> What is expected
Rewrite the lines starting with the line containing "Toggle the checkbox on the array row" and continuing through the line containing "should pyautogui.click(x=54, y=245).", changing "checkbox" to "tick box" and keeping everything else the same. Leave the pictures out of your answer.

> Provided entries
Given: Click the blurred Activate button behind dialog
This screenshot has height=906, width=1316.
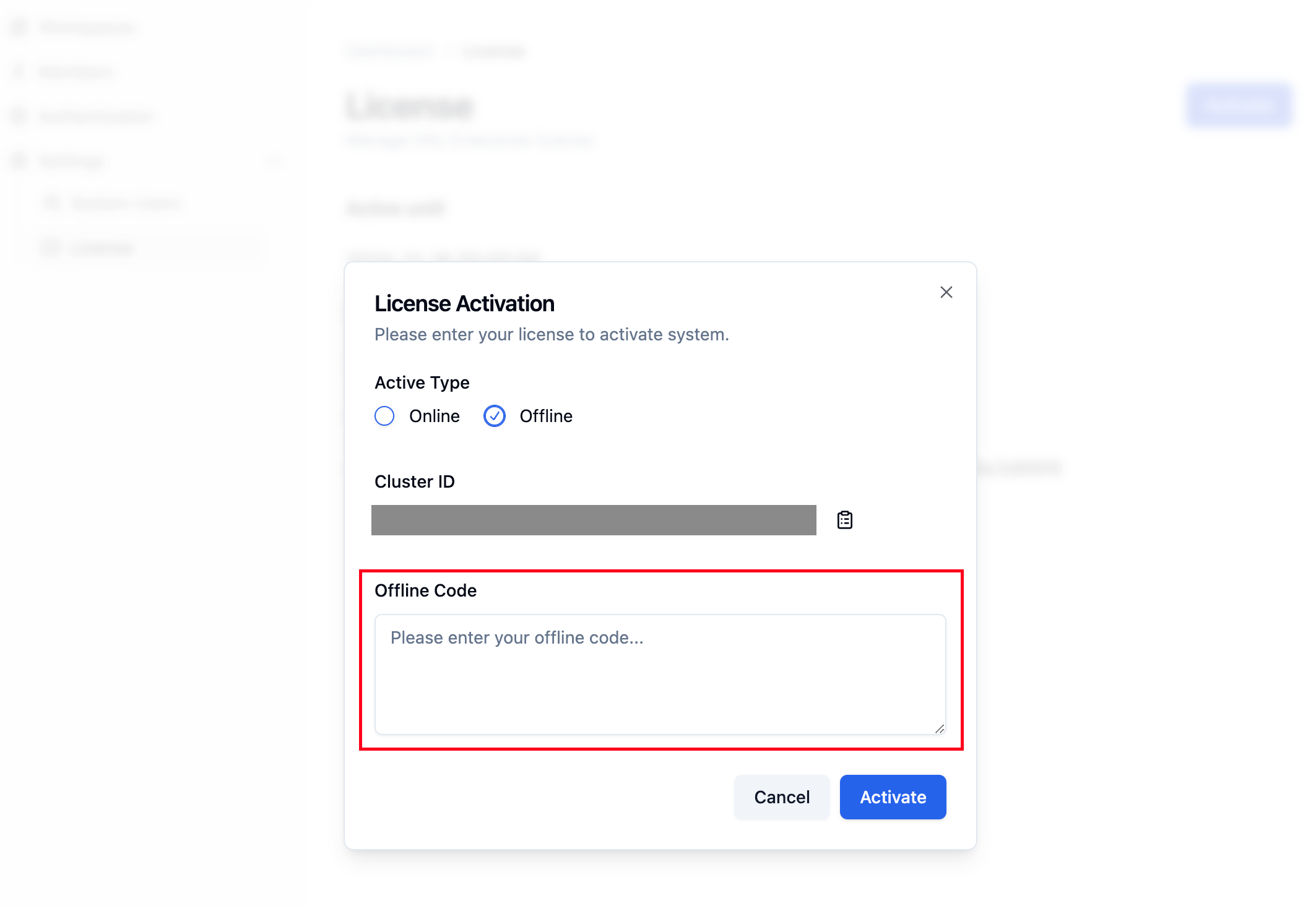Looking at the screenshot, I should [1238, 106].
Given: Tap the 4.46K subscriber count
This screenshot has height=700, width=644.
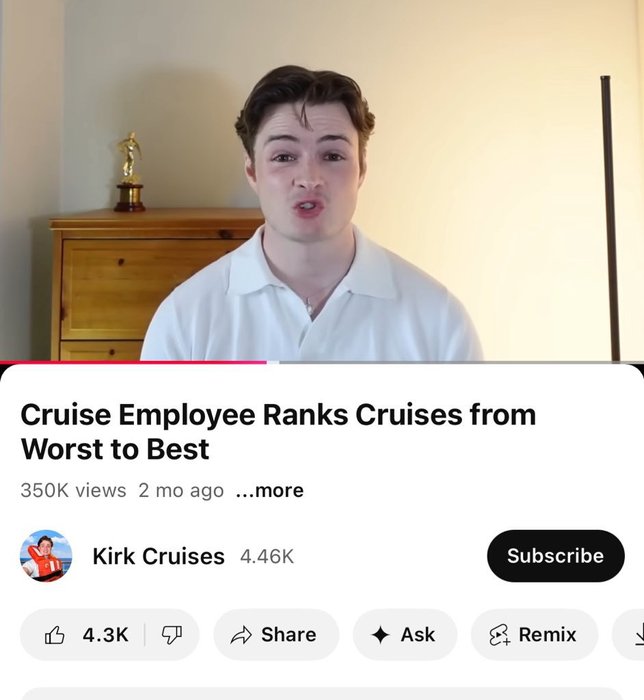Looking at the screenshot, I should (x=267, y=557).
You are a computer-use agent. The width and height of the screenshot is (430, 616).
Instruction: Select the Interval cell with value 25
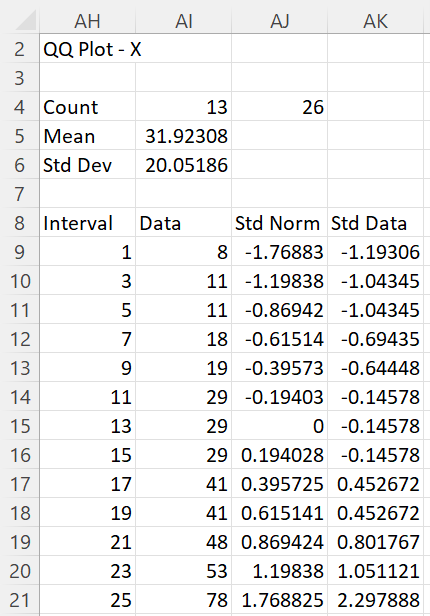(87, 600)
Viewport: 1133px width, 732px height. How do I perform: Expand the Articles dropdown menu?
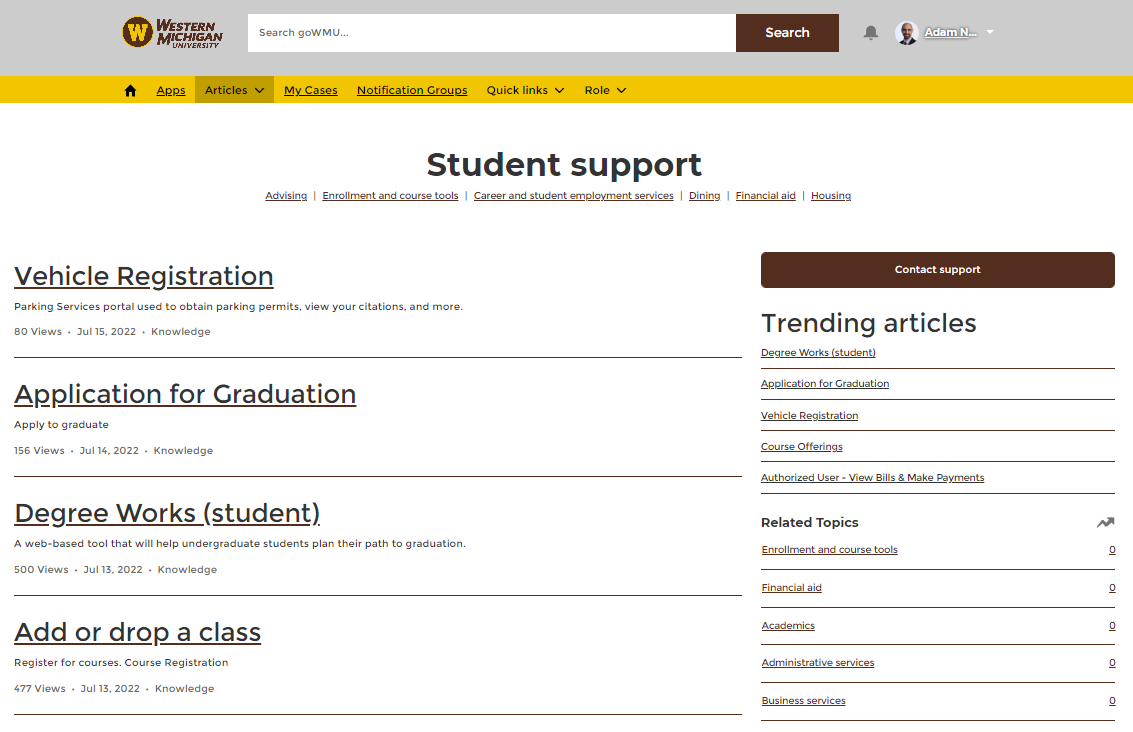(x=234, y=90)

* * *

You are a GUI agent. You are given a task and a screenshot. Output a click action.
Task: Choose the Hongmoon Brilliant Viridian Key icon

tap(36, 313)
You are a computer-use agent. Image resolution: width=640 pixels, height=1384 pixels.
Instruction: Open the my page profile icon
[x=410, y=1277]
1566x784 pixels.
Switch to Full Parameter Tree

==

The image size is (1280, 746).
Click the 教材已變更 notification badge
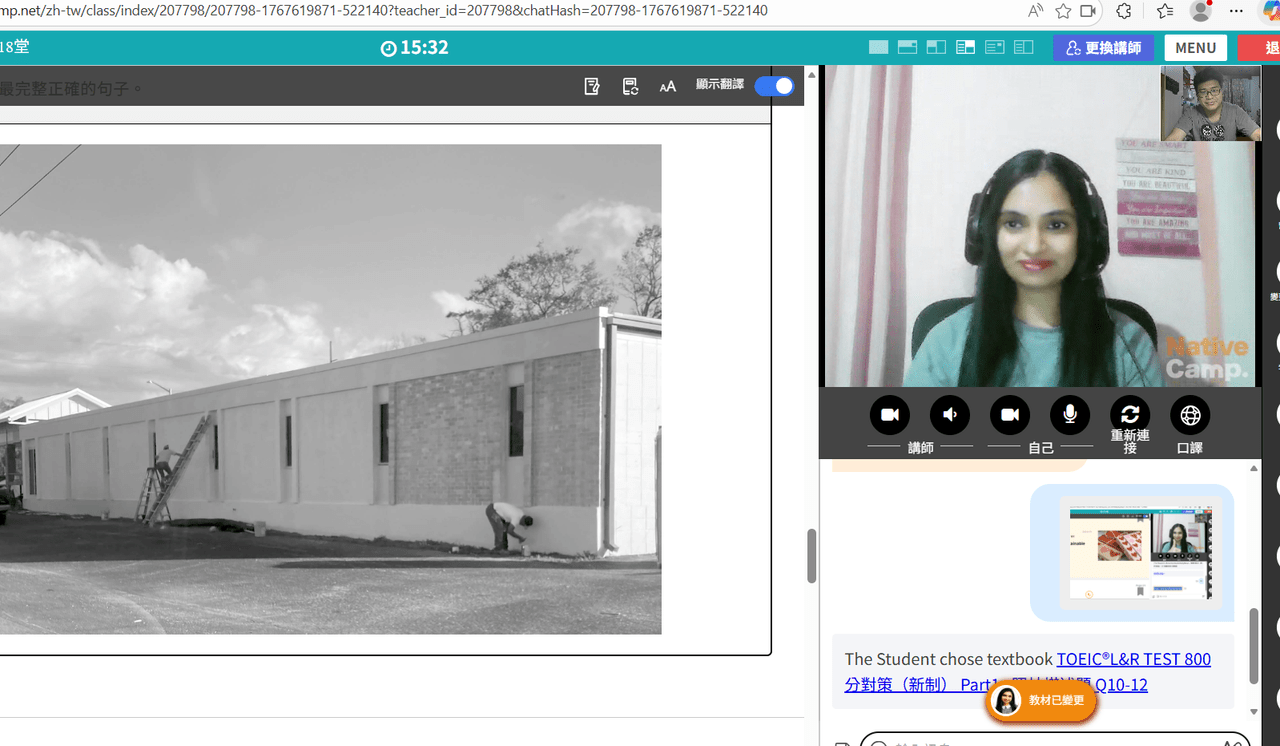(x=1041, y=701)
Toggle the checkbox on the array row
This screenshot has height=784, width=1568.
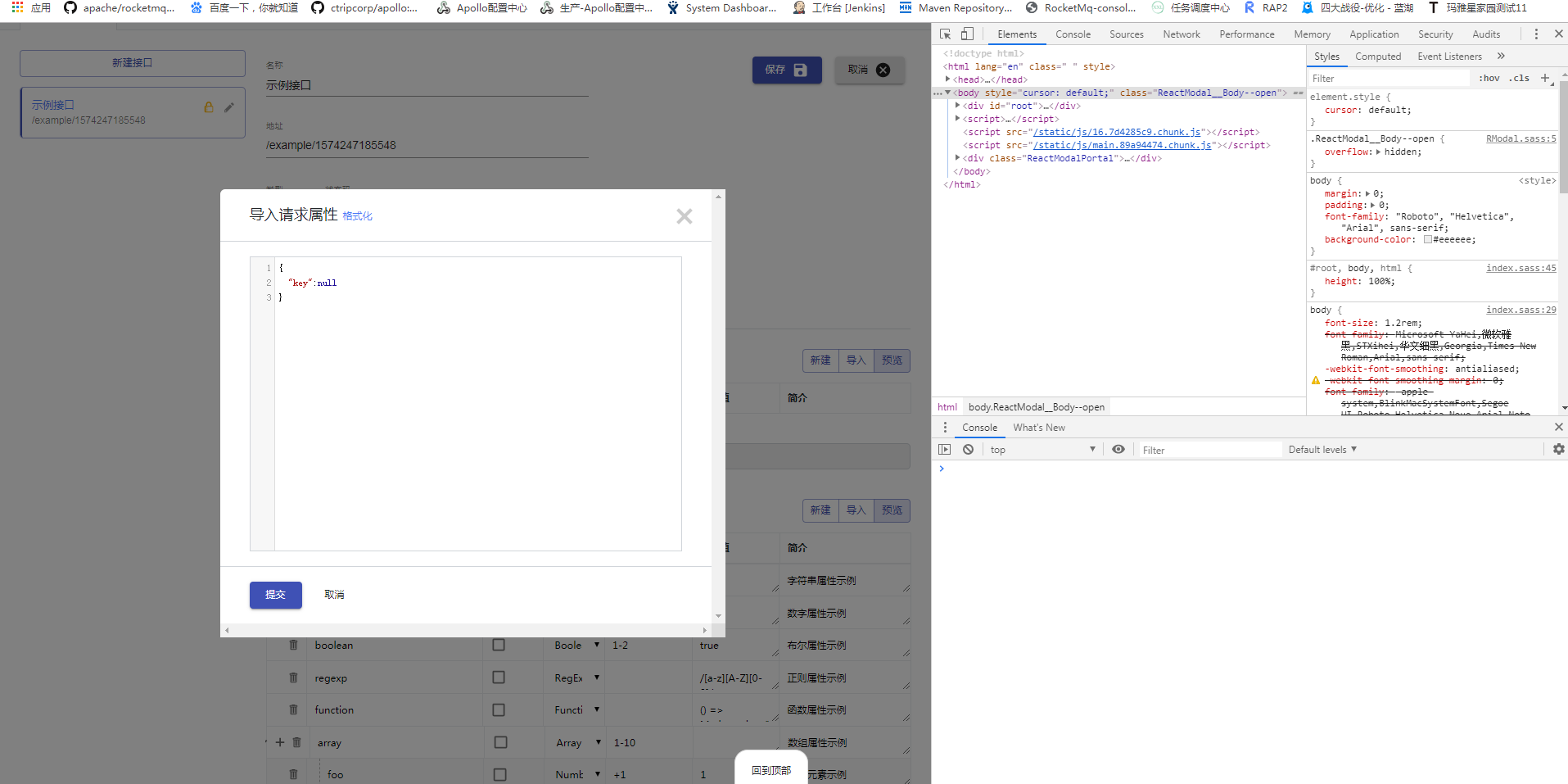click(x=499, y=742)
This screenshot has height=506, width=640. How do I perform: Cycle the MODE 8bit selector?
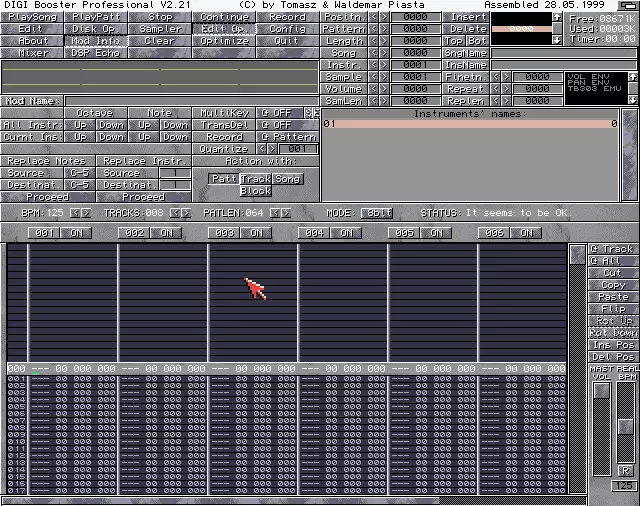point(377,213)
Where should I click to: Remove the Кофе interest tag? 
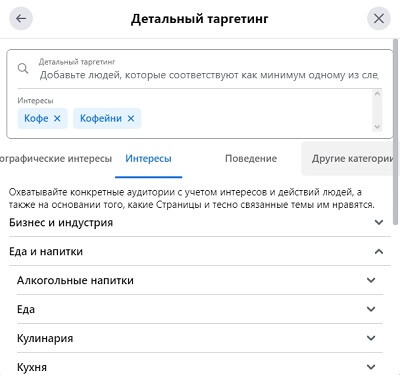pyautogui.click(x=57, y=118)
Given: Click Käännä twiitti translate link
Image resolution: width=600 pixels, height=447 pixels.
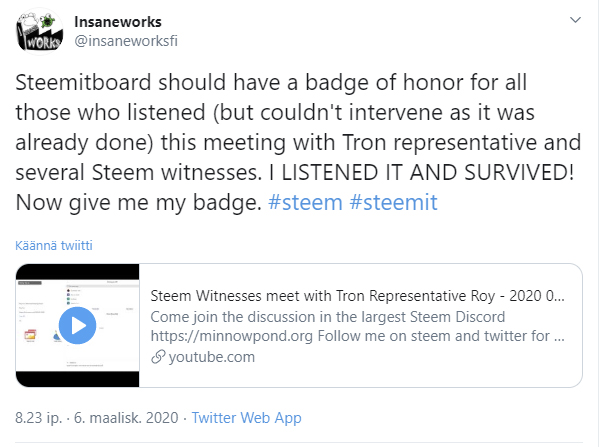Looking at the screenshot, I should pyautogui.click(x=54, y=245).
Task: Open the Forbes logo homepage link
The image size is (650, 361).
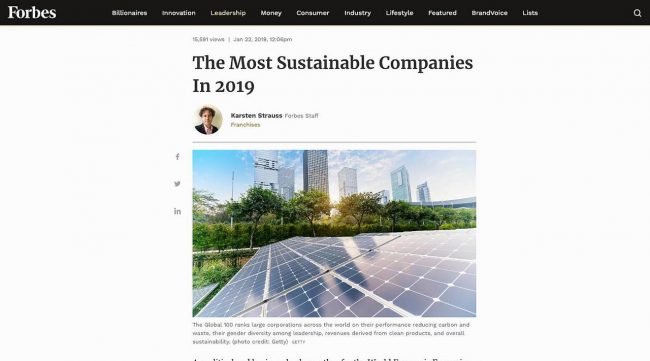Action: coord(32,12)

> The response
Toggle the tick box on the array row
This screenshot has height=784, width=1568.
click(x=499, y=742)
This screenshot has height=506, width=640. How do I perform: Cycle the MODE 8bit selector?
point(377,213)
Where should I click to: Remove the Кофе interest tag? 
pyautogui.click(x=57, y=118)
Given: Click Käännä twiitti translate link
Image resolution: width=600 pixels, height=447 pixels.
Looking at the screenshot, I should pyautogui.click(x=54, y=245).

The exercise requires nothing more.